* _Task to complete_: Leave out the pictures and repeat the data exactly.
◇ ◇ ◇
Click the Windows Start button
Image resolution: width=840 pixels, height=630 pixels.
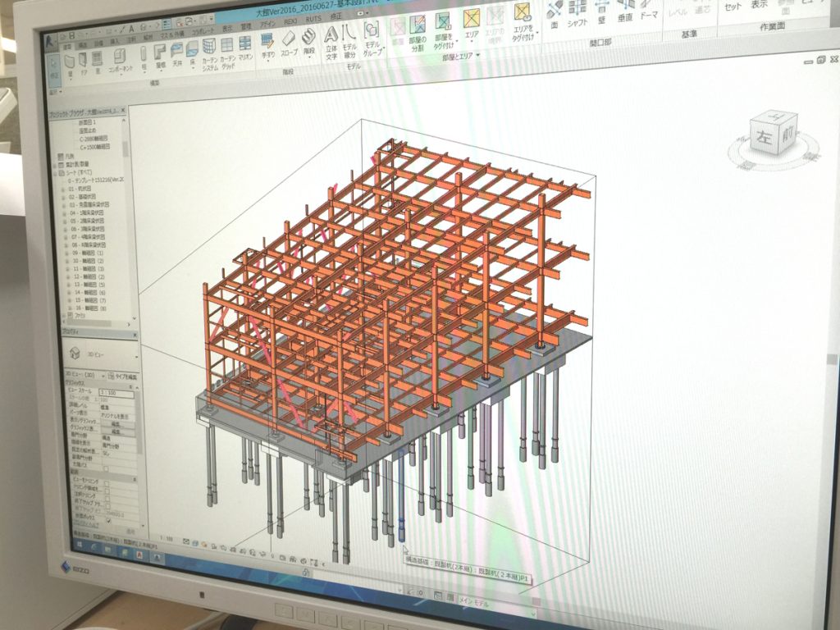(80, 543)
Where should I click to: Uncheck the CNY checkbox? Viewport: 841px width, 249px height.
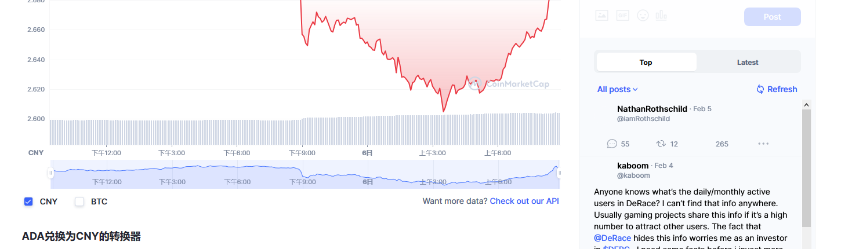coord(28,202)
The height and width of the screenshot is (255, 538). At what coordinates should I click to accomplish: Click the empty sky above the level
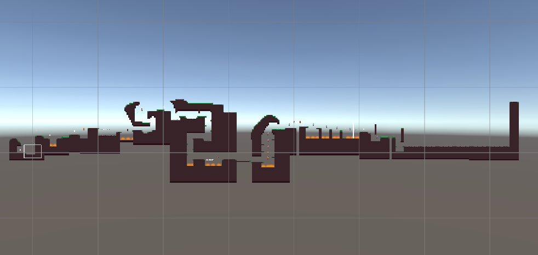click(x=268, y=44)
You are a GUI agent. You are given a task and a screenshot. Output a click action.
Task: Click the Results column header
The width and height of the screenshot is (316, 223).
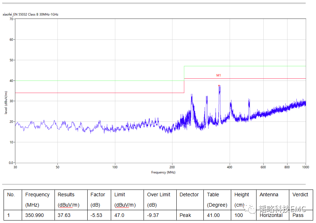66,195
◇ ◇ ◇
* _Solution to the problem_:
Click the Windows Start button
Image resolution: width=840 pixels, height=630 pixels.
(80, 543)
Where should I click to: Uncheck the CNY checkbox? Viewport: 841px width, 249px height.
coord(28,202)
The height and width of the screenshot is (255, 538). At what coordinates should I click to accomplish: Click the empty sky above the level
click(x=268, y=44)
You are a GUI agent. You are given a task and a screenshot. Output a click action.
Task: Click the Results column header
The width and height of the screenshot is (316, 223).
66,195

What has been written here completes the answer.